Once I got there and started conversing with the attendees, it was clear that they had no idea what to expect and that this was first time many of them were taking part in a ‘Men’s’ workshop.
We had 20 men in the room. First 15 min of the workshop was essentially me talking at them and I could see their eyes rolling and checking out. It felt dry and boring.
So, I decided to throw the pre-planned structure away and improvised.
I asked everyone in the room how they were feeling in that moment, and in came the responses – “Fine”, “Good”, “Fine”, “Fine”, “Fine”, “Fine”, “Good”, “Fine”….
After about 8 or 10 responses, I had to intervene.

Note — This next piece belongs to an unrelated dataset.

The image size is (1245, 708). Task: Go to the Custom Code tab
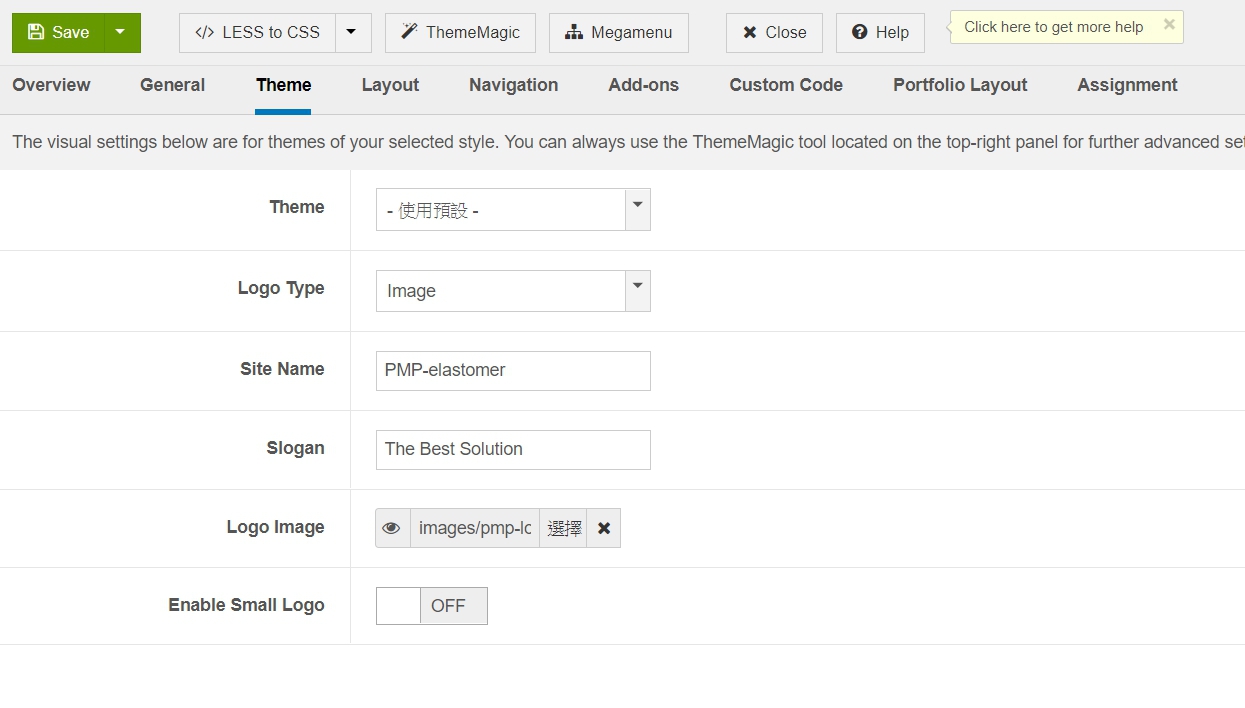click(786, 85)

I questioned what ‘Fine’ or ‘Good’ actually meant. I challenged them if it really is the case that, as men, our vocabulary is limited to just two words when it comes to describing our feelings.
I shared my story and how every time I felt rejected in my life or felt heart broken, I used to tell myself that I would never allow anyone or anything to make me feel that way ever again. It got to a point that I stopped feeling anything – to the point that when my father passed away, I couldn’t even allow myself to feel it all or let myself cry!
One person spoke up after that. He said, “but this is what we are told to say in society and not show our emotions because it is seen as weakness”.
Another person said, “I don’t really want to burden anyone”.
We went on to talk about just how as men we carry the weight of the world on our shoulders and never ask for help or for anyone to share our burden with.
And yet, we find it hard to say that we are Good Men!
We talked about the times when we felt hurt or rejected in our lives.
We talked about how as men don’t tell each other how much other men’s friendship mean to us.
We talked about how each one of us needed to be that person who initiates the emotional connection with other men.
We shared stories and got to know each other.
By the end of the workshop, the room felt connected and warm. It was as if we had known each other for years.
There was a palpable sense of starting of a brotherhood!
I was left feeling humbled and very grateful to have an experience like that!
ARE THERE PLACES IN YOUR LIVES, ESPECIALLY AT WORK, WHERE YOU CAN BE MORE VULNERABLE WITH MEN AND WHAT STOPS YOU FROM IT?